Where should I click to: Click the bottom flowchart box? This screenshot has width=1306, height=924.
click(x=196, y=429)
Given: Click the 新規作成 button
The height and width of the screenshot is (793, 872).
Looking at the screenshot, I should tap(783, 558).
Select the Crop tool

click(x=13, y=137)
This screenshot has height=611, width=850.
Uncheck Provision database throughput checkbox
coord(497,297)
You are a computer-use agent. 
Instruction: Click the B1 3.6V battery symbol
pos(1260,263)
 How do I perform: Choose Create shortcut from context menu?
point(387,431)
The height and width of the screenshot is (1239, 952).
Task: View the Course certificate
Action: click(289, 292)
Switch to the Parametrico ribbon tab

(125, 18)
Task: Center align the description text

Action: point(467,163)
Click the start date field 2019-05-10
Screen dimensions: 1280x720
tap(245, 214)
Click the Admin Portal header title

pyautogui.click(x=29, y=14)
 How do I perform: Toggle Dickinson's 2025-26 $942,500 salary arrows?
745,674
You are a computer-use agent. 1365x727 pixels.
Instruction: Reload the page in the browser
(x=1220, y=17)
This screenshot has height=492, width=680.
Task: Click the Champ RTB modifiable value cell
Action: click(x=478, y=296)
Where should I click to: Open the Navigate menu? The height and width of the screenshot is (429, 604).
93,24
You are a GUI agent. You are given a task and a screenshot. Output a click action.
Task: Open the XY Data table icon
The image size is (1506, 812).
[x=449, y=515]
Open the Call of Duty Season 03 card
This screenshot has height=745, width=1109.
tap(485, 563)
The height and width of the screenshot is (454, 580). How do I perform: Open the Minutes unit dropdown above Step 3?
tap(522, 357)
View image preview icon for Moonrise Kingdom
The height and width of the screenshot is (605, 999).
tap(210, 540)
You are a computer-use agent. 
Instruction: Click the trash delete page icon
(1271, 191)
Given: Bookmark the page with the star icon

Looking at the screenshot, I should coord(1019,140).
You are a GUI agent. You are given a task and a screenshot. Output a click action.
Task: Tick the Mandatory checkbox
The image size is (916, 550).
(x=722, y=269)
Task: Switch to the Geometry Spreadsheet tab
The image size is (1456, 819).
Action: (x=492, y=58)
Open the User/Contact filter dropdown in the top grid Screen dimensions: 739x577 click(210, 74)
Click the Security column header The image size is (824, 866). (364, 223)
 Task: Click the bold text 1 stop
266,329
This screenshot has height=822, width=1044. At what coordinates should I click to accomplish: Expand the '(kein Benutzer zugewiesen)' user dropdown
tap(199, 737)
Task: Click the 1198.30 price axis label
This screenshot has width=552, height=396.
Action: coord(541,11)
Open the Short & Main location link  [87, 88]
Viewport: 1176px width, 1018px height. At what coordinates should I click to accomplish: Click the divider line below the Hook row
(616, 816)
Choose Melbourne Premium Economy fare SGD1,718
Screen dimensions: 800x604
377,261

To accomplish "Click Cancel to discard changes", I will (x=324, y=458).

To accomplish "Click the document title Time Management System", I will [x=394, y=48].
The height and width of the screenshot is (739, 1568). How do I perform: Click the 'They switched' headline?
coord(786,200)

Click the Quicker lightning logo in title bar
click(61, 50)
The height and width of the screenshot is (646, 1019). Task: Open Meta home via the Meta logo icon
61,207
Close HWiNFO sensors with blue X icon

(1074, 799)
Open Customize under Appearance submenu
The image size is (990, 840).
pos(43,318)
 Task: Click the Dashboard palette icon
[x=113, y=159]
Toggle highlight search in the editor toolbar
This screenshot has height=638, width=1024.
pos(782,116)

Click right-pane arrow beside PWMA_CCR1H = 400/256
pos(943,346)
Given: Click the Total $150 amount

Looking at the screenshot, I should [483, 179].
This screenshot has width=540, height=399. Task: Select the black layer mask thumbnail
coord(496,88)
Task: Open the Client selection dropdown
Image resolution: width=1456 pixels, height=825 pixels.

WORK INSTRUCTION:
Down to the last line, retype the entries above exactly.

RESPONSE AREA:
Where should I click to: Click the bottom flowchart box? This screenshot has width=1306, height=924.
click(x=196, y=429)
Given: Click the 新規作成 button
The height and width of the screenshot is (793, 872).
Looking at the screenshot, I should tap(783, 558).
Select the Crop tool

click(x=13, y=137)
This screenshot has height=611, width=850.
Uncheck Provision database throughput checkbox
coord(497,297)
You are a computer-use agent. 
Instruction: Click the B1 3.6V battery symbol
pos(1260,263)
 How do I perform: Choose Create shortcut from context menu?
point(387,431)
The height and width of the screenshot is (1239, 952).
Task: View the Course certificate
Action: click(289, 292)
Switch to the Parametrico ribbon tab

(125, 18)
Task: Center align the description text

Action: point(467,163)
Click the start date field 2019-05-10
Screen dimensions: 1280x720
tap(245, 214)
Click the Admin Portal header title

pyautogui.click(x=29, y=14)
 How do I perform: Toggle Dickinson's 2025-26 $942,500 salary arrows?
745,674
You are a computer-use agent. 1365x727 pixels.
Instruction: Reload the page in the browser
(x=1220, y=17)
This screenshot has height=492, width=680.
Task: Click the Champ RTB modifiable value cell
Action: click(x=478, y=296)
Where should I click to: Open the Navigate menu? The height and width of the screenshot is (429, 604).
93,24
You are a GUI agent. You are given a task and a screenshot. Output a click action.
Task: Open the XY Data table icon
The image size is (1506, 812).
[x=449, y=515]
Open the Call of Duty Season 03 card
This screenshot has height=745, width=1109.
tap(485, 563)
The height and width of the screenshot is (454, 580). How do I perform: Open the Minutes unit dropdown above Step 3?
tap(522, 357)
View image preview icon for Moonrise Kingdom
The height and width of the screenshot is (605, 999).
tap(210, 540)
You are a computer-use agent. 
Instruction: Click the trash delete page icon
(1271, 191)
Given: Bookmark the page with the star icon

Looking at the screenshot, I should coord(1019,140).
You are a GUI agent. You are given a task and a screenshot. Output a click action.
Task: Tick the Mandatory checkbox
The image size is (916, 550).
(x=722, y=269)
Task: Switch to the Geometry Spreadsheet tab
The image size is (1456, 819).
Action: (x=492, y=58)
Open the User/Contact filter dropdown in the top grid Screen dimensions: 739x577 click(210, 74)
Click the Security column header The image size is (824, 866). (364, 223)
 Task: Click the bold text 1 stop
266,329
This screenshot has height=822, width=1044. At what coordinates should I click to accomplish: Expand the '(kein Benutzer zugewiesen)' user dropdown
tap(199, 737)
Task: Click the 1198.30 price axis label
This screenshot has width=552, height=396.
Action: coord(541,11)
Open the Short & Main location link  [87, 88]
Viewport: 1176px width, 1018px height. At what coordinates should I click to accomplish: Click the divider line below the Hook row
(616, 816)
Choose Melbourne Premium Economy fare SGD1,718
Screen dimensions: 800x604
377,261

To accomplish "Click Cancel to discard changes", I will (x=324, y=458).

To accomplish "Click the document title Time Management System", I will [x=394, y=48].
The height and width of the screenshot is (739, 1568). How do I perform: Click the 'They switched' headline?
coord(786,200)

Click the Quicker lightning logo in title bar
click(61, 50)
The height and width of the screenshot is (646, 1019). Task: Open Meta home via the Meta logo icon
61,207
Close HWiNFO sensors with blue X icon

(1074, 799)
Open Customize under Appearance submenu
The image size is (990, 840).
pos(43,318)
 Task: Click the Dashboard palette icon
[x=113, y=159]
Toggle highlight search in the editor toolbar
This screenshot has height=638, width=1024.
pos(782,116)

Click right-pane arrow beside PWMA_CCR1H = 400/256
pos(943,346)
Given: Click the Total $150 amount

Looking at the screenshot, I should [483, 179].
This screenshot has width=540, height=399. Task: Select the black layer mask thumbnail
coord(496,88)
Task: Open the Client selection dropdown
Image resolution: width=1456 pixels, height=825 pixels.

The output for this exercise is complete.